In [None]:
# Standard library imports
import os
from pathlib import Path

# Third-party imports
from nilearn import plotting, maskers, glm, image
import nibabel as nib
import numpy as np
import pandas as pd
import scipy
import sklearn
from bids import BIDSLayout
from matplotlib import pyplot as plt
from nilearn.glm.first_level import hemodynamic_models
from sklearn.linear_model import LinearRegression

# Local application imports
from utils.spm_hrf import spm_hrf

### Data organization

The data are stored using a framework called the [Brain Imaging Data Structure](https://bids.neuroimaging.io/) (BIDS), which provides a standard way to organize neuroimaging data. These data can then be queried using the [PyBIDS](https://pypi.org/project/pybids/) Python package.

We will use the dataset from Haxby et al., 2001, which is available from OpenNeuro [ds000105](https://openneuro.org/datasets/ds000105/versions/3.0.0). Here are details about the data (from [PvMVPA](http://www.pymvpa.org/datadb/haxby2001.html)):

>This is a block-design fMRI dataset from a study on face and object representation in human ventral temporal cortex. It consists of 6 subjects with 12 runs per subject. In each run, the subjects passively viewed greyscale images of eight object categories, grouped in 24s blocks separated by rest periods. Each image was shown for 500ms and was followed by a 1500ms inter-stimulus interval. Full-brain fMRI data were recorded with a volume repetition time of 2.5s, thus, a stimulus block was covered by roughly 9 volumes. This dataset has been repeatedly reanalyzed. For a complete description of the experimental design, fMRI acquisition parameters, and previously obtained results see the references below.

In [None]:
# Set up data in PyBIDS layout that was installed from download.sh
bids_dir = Path("./ds000105")
layout = BIDSLayout(bids_dir, derivatives=True)
print(layout)

First we query for the anatomical image, which is used for overlaying the functional imaging data, and also to align individual brains to a common template.

In [None]:
anat_imgs = layout.get(
    subject=1, extension="nii.gz", suffix="T1w", return_type="filename"
)

print("Found the following anatomical images for sub-1:")
for img in anat_imgs:
    print(img)

# Now let's load the anatomical image and display the header
anat_img_nib = nib.load(anat_imgs[1])
print("The first anatomical image has the following header information:\n")
print(anat_img_nib.header)

These data are stored in a common image format known as [NifTI](https://nifti.nimh.nih.gov/nifti-1/), which is the main standard used for neuroimaging data in our field. 

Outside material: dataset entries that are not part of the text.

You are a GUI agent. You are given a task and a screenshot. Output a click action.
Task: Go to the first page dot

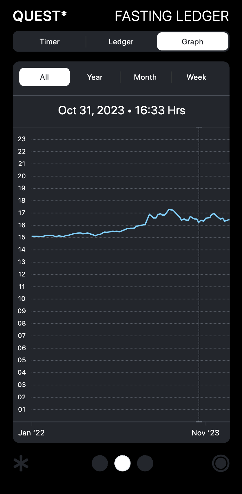point(100,464)
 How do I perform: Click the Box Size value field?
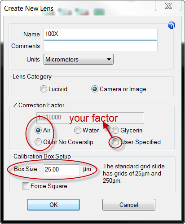[62, 170]

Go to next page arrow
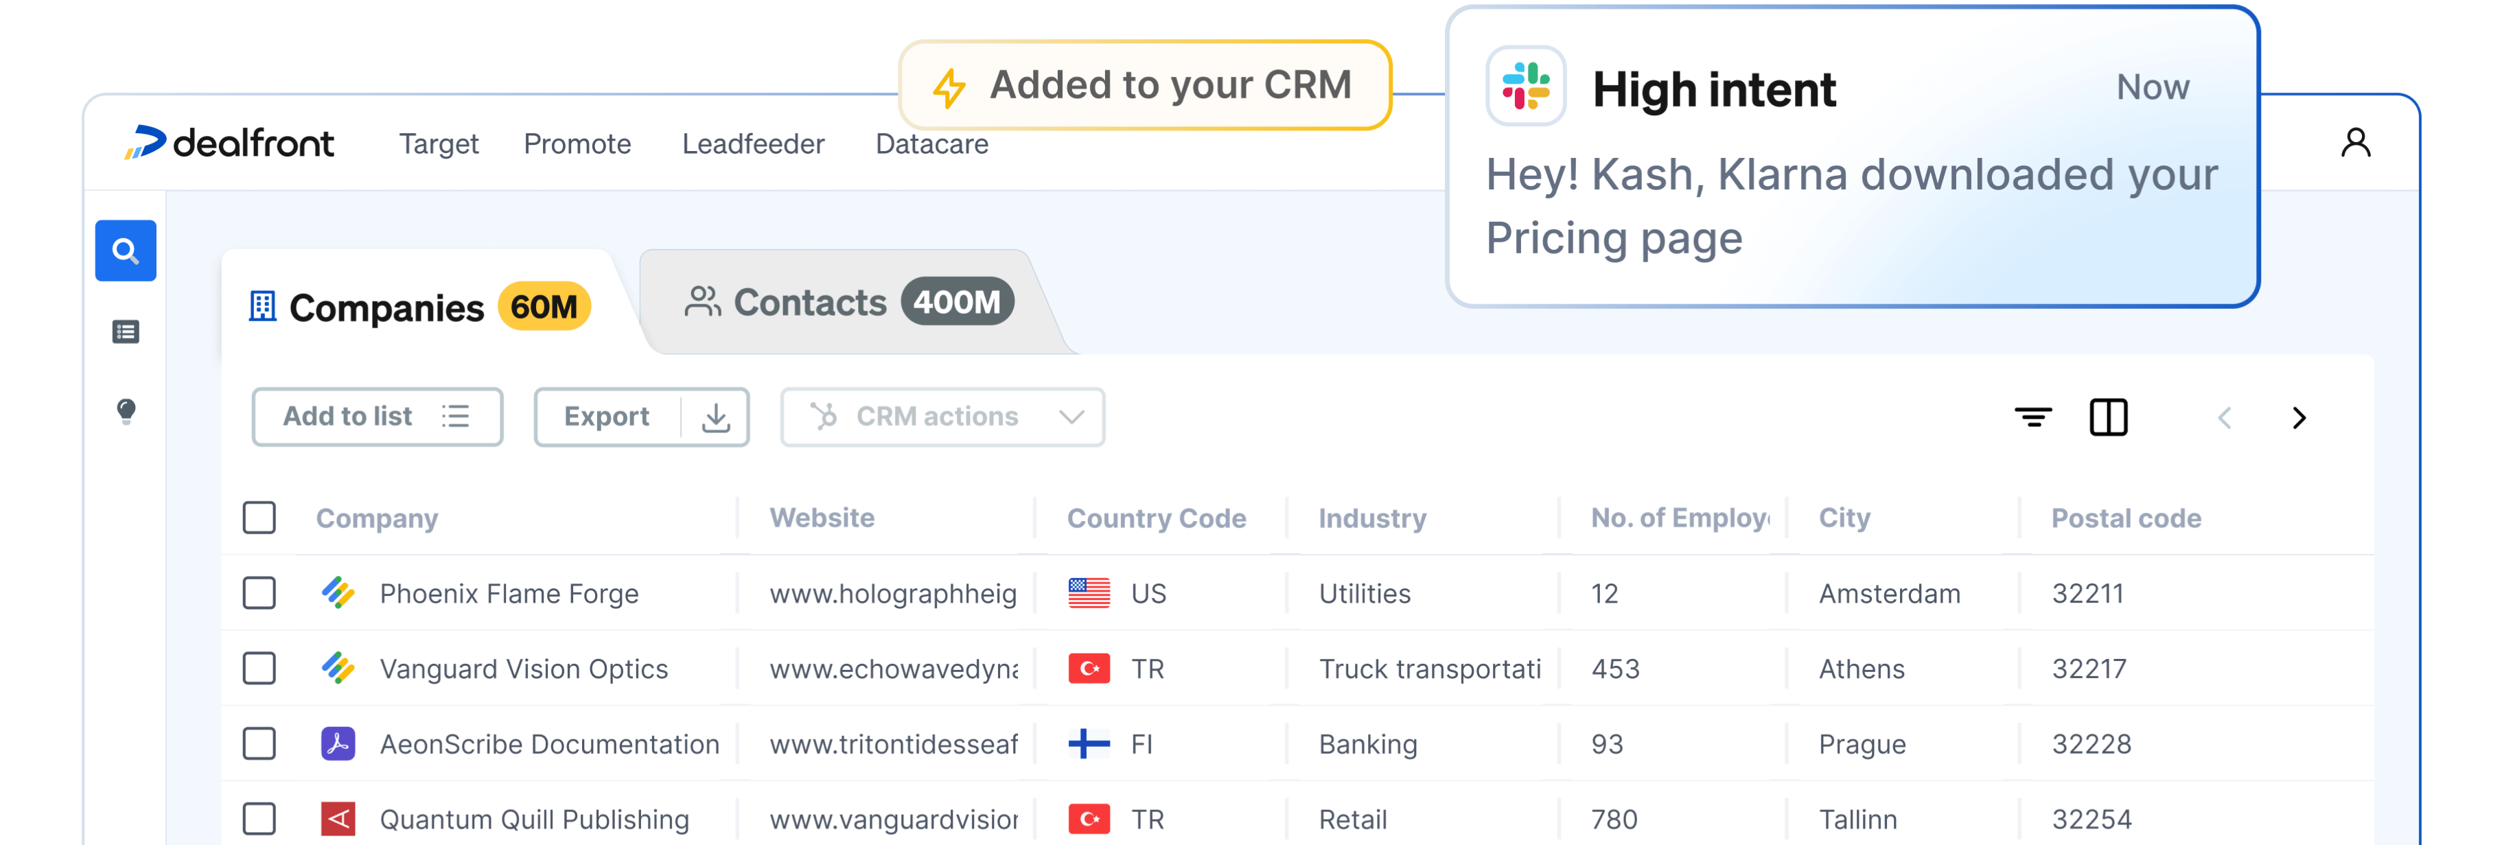click(2299, 418)
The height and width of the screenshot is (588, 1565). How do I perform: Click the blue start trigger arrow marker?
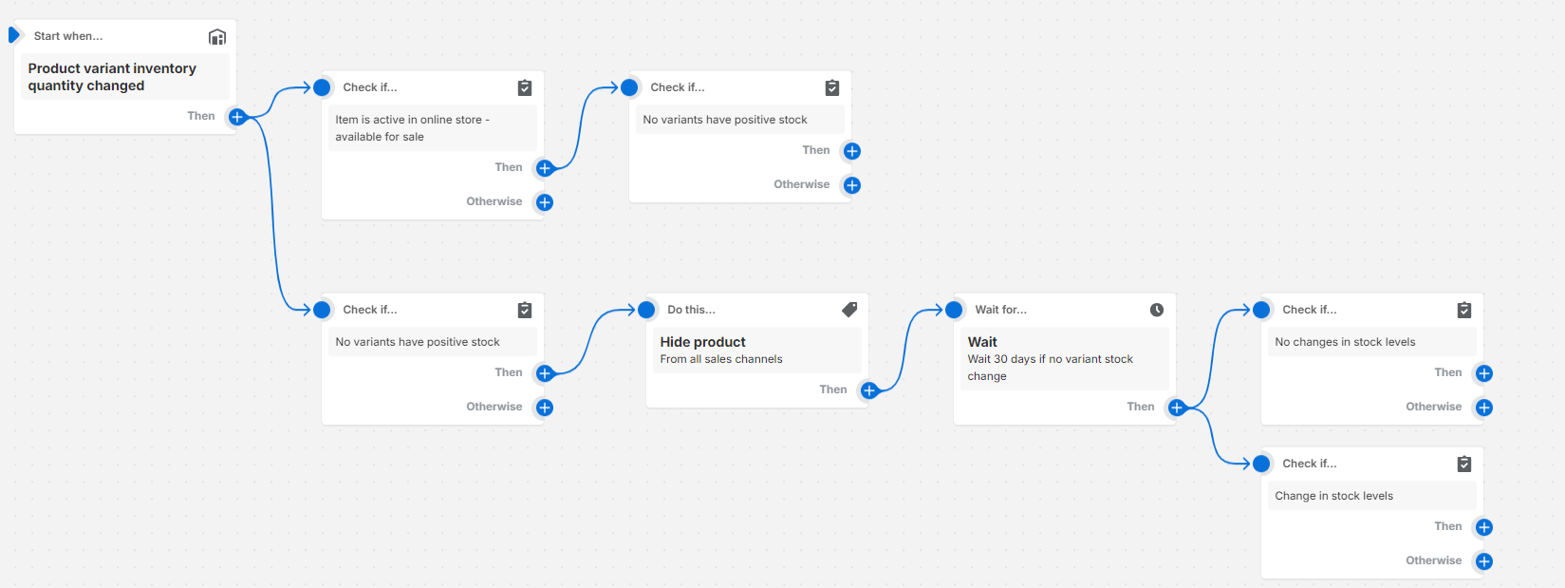pyautogui.click(x=13, y=35)
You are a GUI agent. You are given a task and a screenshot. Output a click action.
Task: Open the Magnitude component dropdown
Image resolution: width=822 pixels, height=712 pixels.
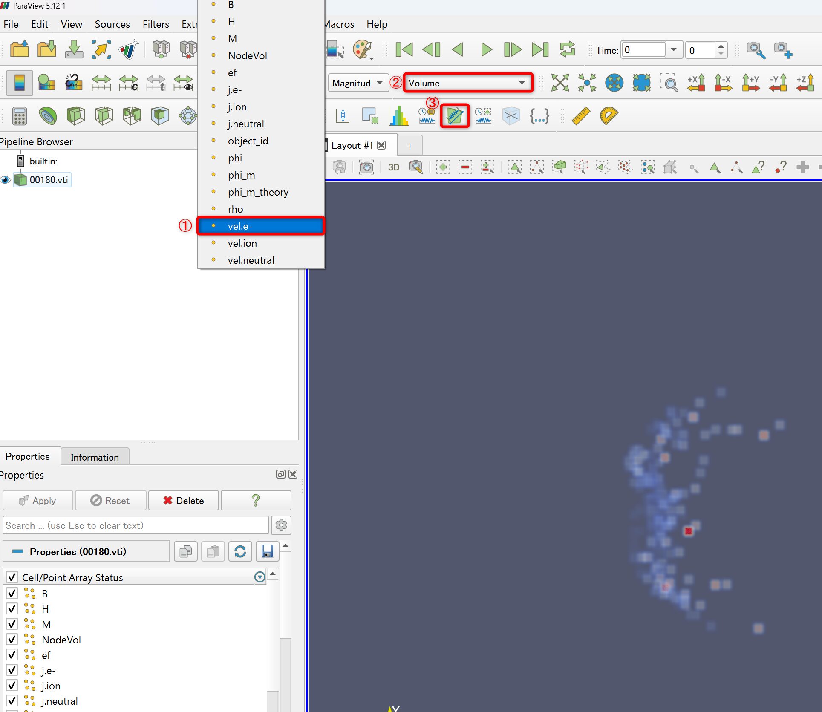coord(358,83)
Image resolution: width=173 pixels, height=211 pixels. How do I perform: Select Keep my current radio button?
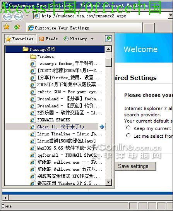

We can display the anatomical image using the Nilearn plotting tools (see nilearn documentation for [plot_anat](https://nilearn.github.io/dev/modules/generated/plotting.plot_anat.html)):

In [None]:
# set vmax to 200 to provide better contrast
plotting.plot_anat(anat_imgs[1], vmax=200)

In [None]:
func_imgs = layout.get(
    subject=1, extension="nii.gz", suffix="bold", return_type="filename"
)

print("Found the following functional images for sub-1:")
for img in func_imgs:
    print(img)

# These images are 4-dimensional.
# We can load their data using the nibabel package (https://pypi.org/project/nibabel/) and inspect its contents:
func_img = nib.load(func_imgs[0])
func_data = func_img.get_fdata()

print(f"Functional image has shape: {func_data.shape}")

The data comprise 121 3D images. The three dimensions refer to left/right, up/down, and front/back.

In [None]:
plotting.plot_anat(image.index_img(func_imgs[0], 0))

### Task information
In order to analyze the fMRI data we need to also load the information regarding which stimuli were presented at which times. These are stored according to the BIDS standard in an "events.tsv" associated with each task run. The standard format has three columns that specify the onset of each event (in seconds from the beginning of the run), the duration of the event (in seconds), and a variable called trial_type that specifies the experimental condition.

In [None]:
event_files = layout.get(
    subject=1, extension="tsv", suffix="events", return_type="filename"
)

events = {}
for f in event_files:
    run_num = f.split("_")[-2]
    events[run_num] = pd.read_csv(f, sep="\t")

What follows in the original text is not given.